Incendie : un occupant à titre gratuit n’est pas présumé responsable
- Ombline FRISON-ROCHE

- 31 mars
- 3 min de lecture

La présomption de responsabilité du locataire en cas d’incendie ne s’applique pas à un occupant pourtant autorisé
En matière de bail d’habitation des maisons et des biens ruraux, l’article 1733 du Code civil dispose que le preneur répond de l’incendie à moins qu’il ne prouve :
- Que l'incendie est arrivé par cas fortuit ou force majeure, ou par vice de construction.
- Ou que le feu a été communiqué par une maison voisine.
C’est donc sur ce fondement que les vendeurs d’un bien immobilier ont cru pouvoir assigner leurs acquéreurs, qu’ils avaient autorisés à occuper les lieux à titre gratuit à la suite de la signature du compromis de vente et dans l’attente de la réitération de la vente devant notaire, en paiement de dommages et intérêts à la suite d’un incendie.
En effet, quelques jours après l’installation des acquéreurs, la maison a été détruite par le feu, ces derniers renonçant alors logiquement à la réalisation de la vente.
Les vendeurs, sur le fondement de l’article 1733 du Code civil, espéraient obtenir des occupants une indemnité équivalente aux coûts des travaux de remise en état, en soulignant :
« l'article 1733 du code civil dispose que le preneur à un bail immobilier répond de l'incendie des lieux, à moins qu'il ne prouve, soit que l'incendie est arrivé par cas fortuit, force majeure, ou par vice de construction, soit que le feu a été communiqué par une maison voisine ; que cette présomption de responsabilité joue à l'égard de tout occupant des lieux qui est contractuellement autorisé à les occuper, même à titre précaire ; »
Les vendeurs tentaient ainsi d’obtenir par analogie l’application du régime de la présomption de responsabilité qui s’applique tant à l’encontre du locataire que du titulaire d’une convention de jouissance précaire.

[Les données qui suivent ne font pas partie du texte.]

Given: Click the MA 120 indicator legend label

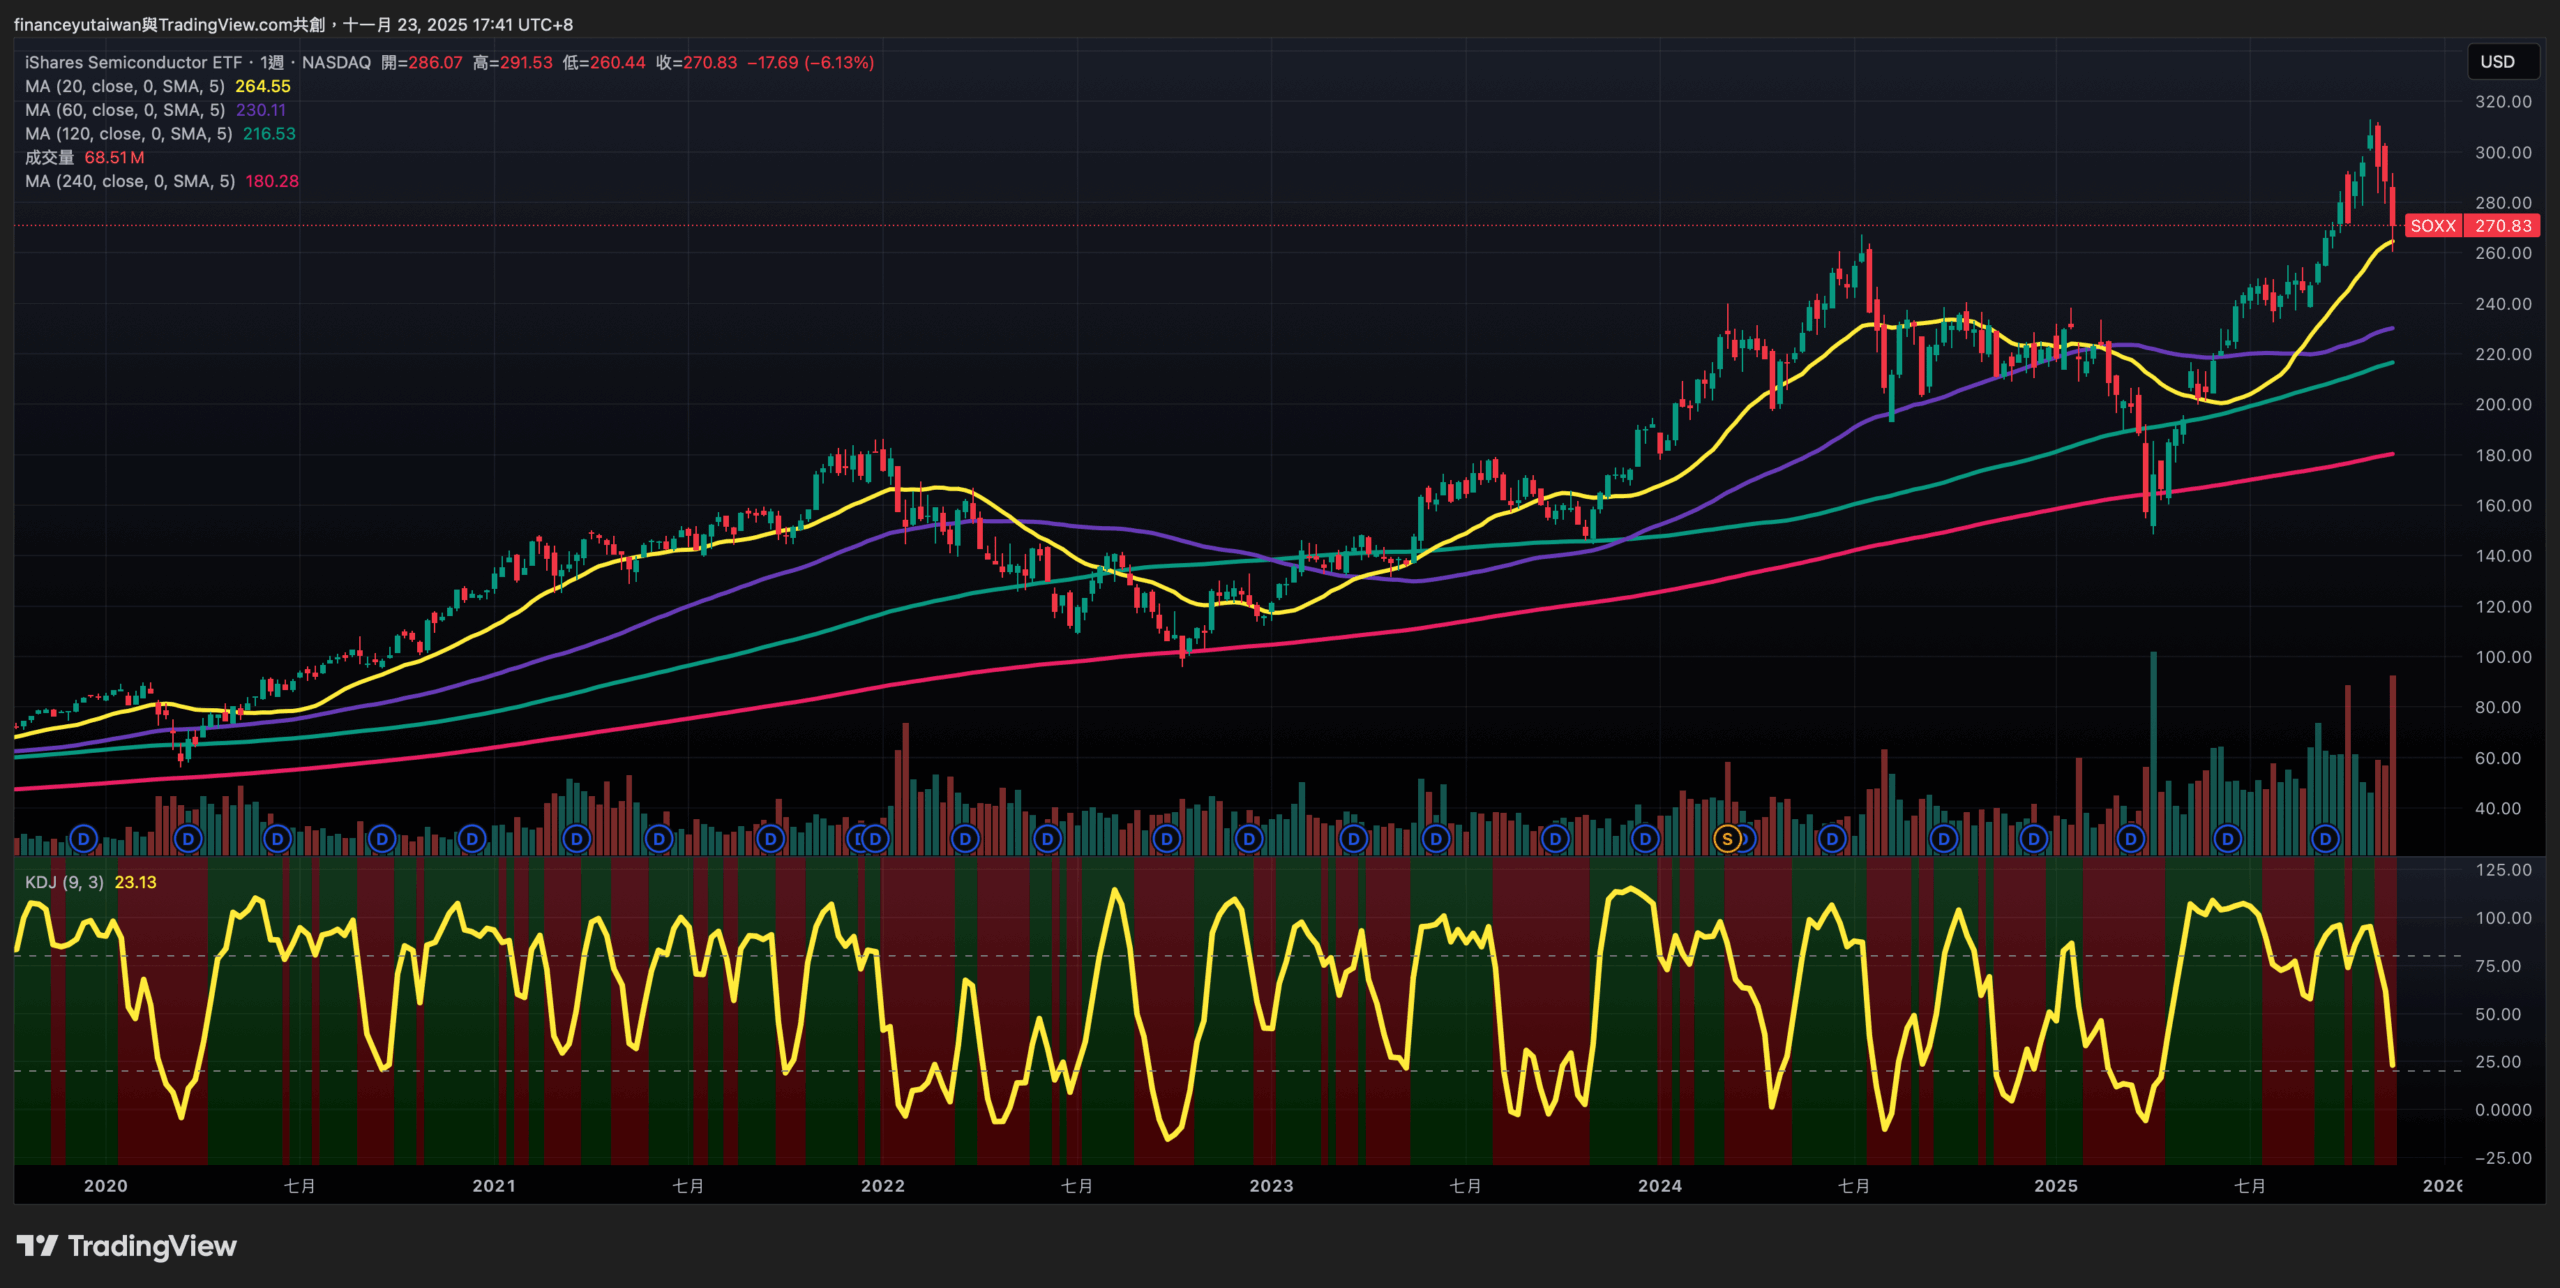Looking at the screenshot, I should pos(128,134).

La réponse de la Cour de cassation est cependant implacable :
« Après avoir constaté que, suivant convention du 29 novembre 2019, les vendeurs avaient autorisé les acquéreurs à occuper leur maison à titre gratuit jusqu'à la signature de l'acte de vente, la cour d'appel a exactement déduit que les acquéreurs n'étaient pas soumis à la présomption de responsabilité de l'article 1733 du code civil faute de contrepartie à l'occupation des lieux »
(Cour de cassation, 3e chambre civile, 29 Janvier 2026 – n° 23-18.152)
Ainsi, la Cour de cassation considère qu’un occupant à titre gratuit n’est pas présumé responsable d’un incendie survenu dans l’habitation qu’il occupe, à la différence du locataire, qui par définition paie un loyer.
Si cette position peut paraitre dure pour le propriétaire, notamment au vu du fait que l’occupation avait en l’espèce été officialisée et donc autorisée par un contrat, elle est dans la stricte lignée de la jurisprudence de la Cour de cassation sur le sujet.
Il faut en effet comprendre que le locataire qui paie un loyer dispose de la jouissance exclusive du bien et hérite de la garde matérielle de celui-ci.
Il supporte donc en contrepartie les risques liés à cette jouissance, dont l’incendie.
L’on ne peut que conseiller aux propriétaires vendeurs, dans une telle situation, de maintenir leur contrat d’assurance sur le bien, ce que n’avaient malheureusement pas fait les demandeurs en l’espèce.
Ces derniers ne disposent alors que d’un recours fondé sur la responsabilité de droit commun, qui leur impose d’apporter la preuve d’une faute et d’un préjudice en lien de causalité avec cette dernière.